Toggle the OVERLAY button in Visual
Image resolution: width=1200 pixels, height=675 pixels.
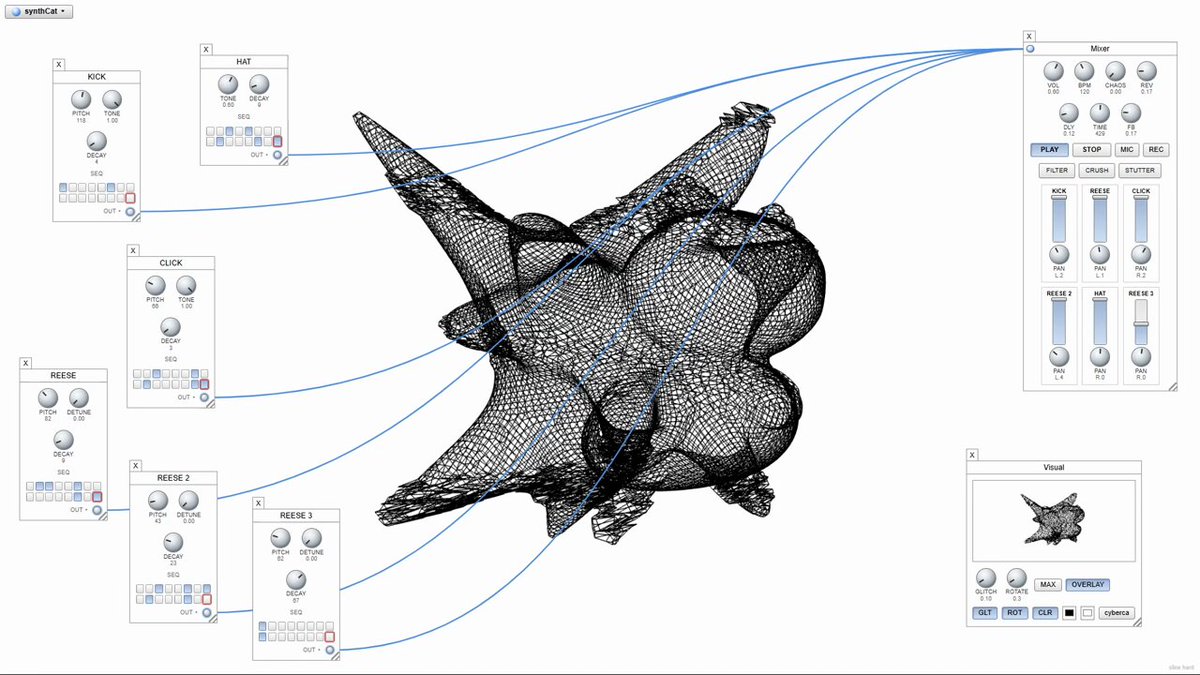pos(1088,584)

++++++++++++++++++++

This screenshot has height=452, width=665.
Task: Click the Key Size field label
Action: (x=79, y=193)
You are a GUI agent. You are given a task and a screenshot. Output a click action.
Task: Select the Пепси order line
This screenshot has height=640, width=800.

++++++++++++++++++++

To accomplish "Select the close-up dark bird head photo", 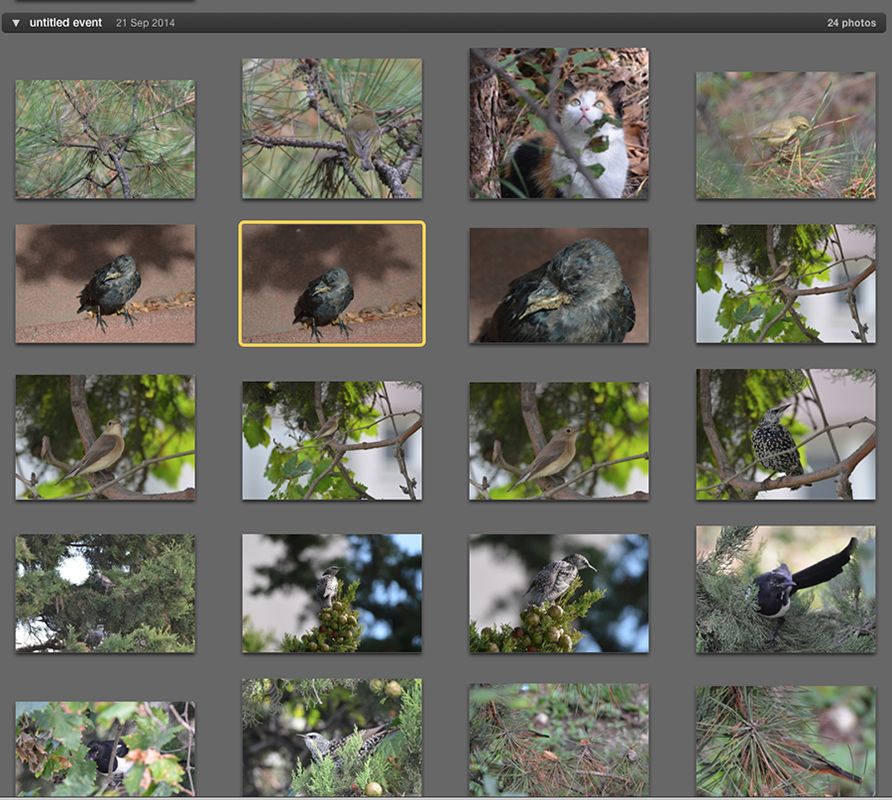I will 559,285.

++++++++++++++++++++

Look above for the line with "Task: Select the Пепси order line" and the line with "This screenshot has height=640, width=800.", and reproduce exactly those two lines plus every line between, nothing more.

Task: Select the Пепси order line
This screenshot has height=640, width=800.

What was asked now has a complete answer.